A wide range of colours and lighting intensities exist in the real world. While our eyes have evolved to enable us to see in moonlight and bright sunshine, traditional imaging techniques, on the other hand, are incapable of accurately capturing or displaying such a range of lighting. The areas of the image outside the limited range in traditional imagery, commonly termed Low (or Standard) Dynamic Range (LDR), are either under or over exposed. High Dynamic Range (HDR) imaging technologies are an alternative to the limitations inherent in LDR imaging. HDR can capture and deliver a wider range of real-world lighting to provide a significantly enhanced viewing experience, for example the ability to clearly see the football as it is kicked from the sunshine into the shadow of the stadium. HDR techniques can be generated in a number of diverse ways, for example they may merge single exposure LDR images to create a picture that corresponds to our own vision, and thus meet our innate expectations. An alternate source is the output of computer graphics systems which are also typically HDR images. Further alternative sources are HDR imaging devices although these are not commonly available.

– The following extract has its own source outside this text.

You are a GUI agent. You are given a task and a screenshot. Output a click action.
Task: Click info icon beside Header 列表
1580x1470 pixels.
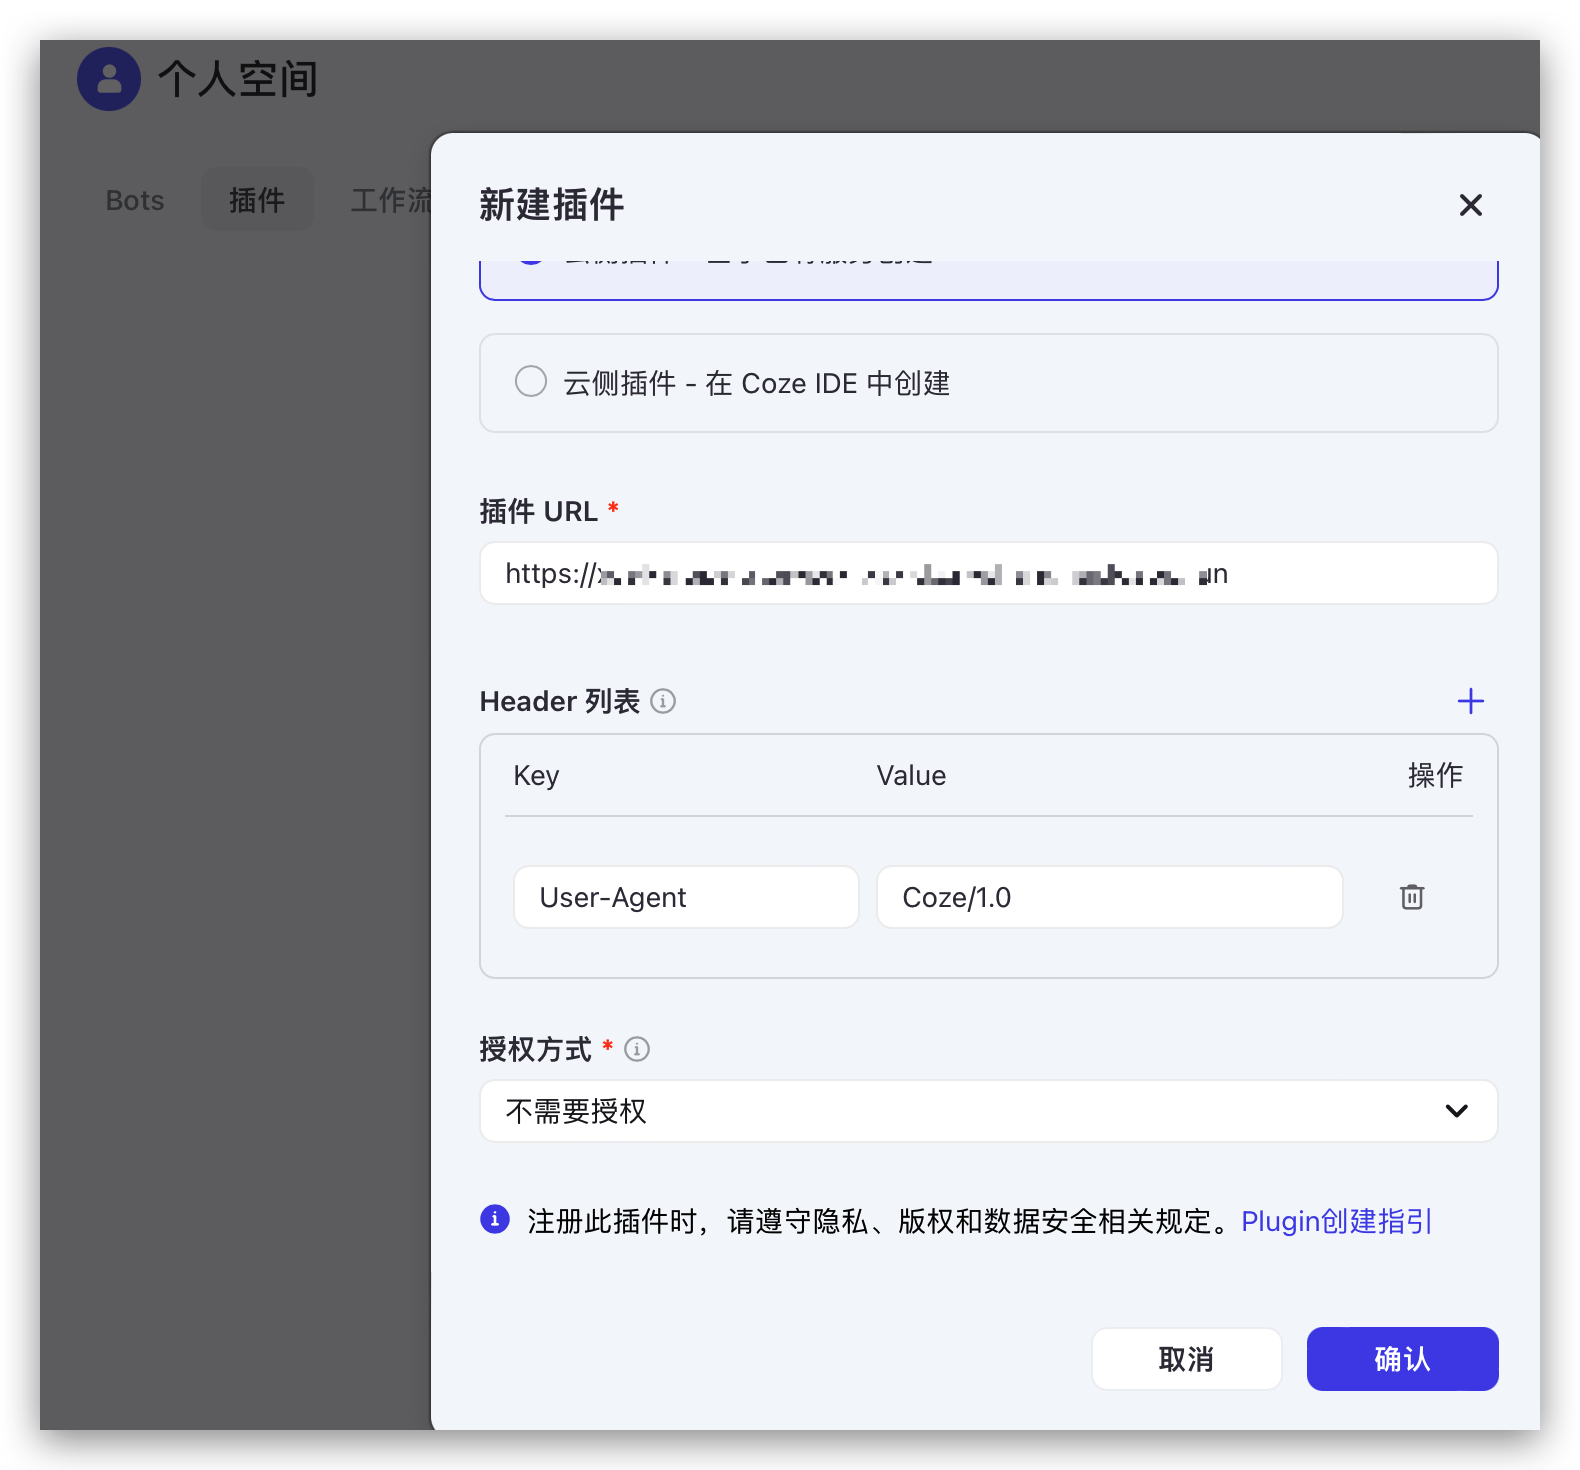[x=663, y=702]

This invention is concerned with efficient storage of HDR images and video streams. Compression is vital to ensure that the content of HDR images or videos can be efficiently stored and transmitted as raw HDR content is significantly larger than raw LDR images.

BACKGROUND ART

A typical uncompressed HDR image requires the storage of 96-bits per pixel (bpp) when compared with the 24 bpp required by traditional LDR images. At an HD resolution of 1,920×1,080 this is approximately 24 MB per frame. These sizes make raw HDR data difficult to manage and handle efficiently. A number of image formats have emerged to handle HDR images. These include the Radiance ‘.hdr’ or ‘.pic’ file that requires 32 bpp, the OpenEXR format that can store full or half float for 96 bpp or 48 bpp respectively and the LogLUV format that supports 24 bpp and 32. These formats are frequently compressed with lossless compression methods to achieve modest gains in terms of storage. However, such methods are still insufficient to handle HDR still images and video data efficiently.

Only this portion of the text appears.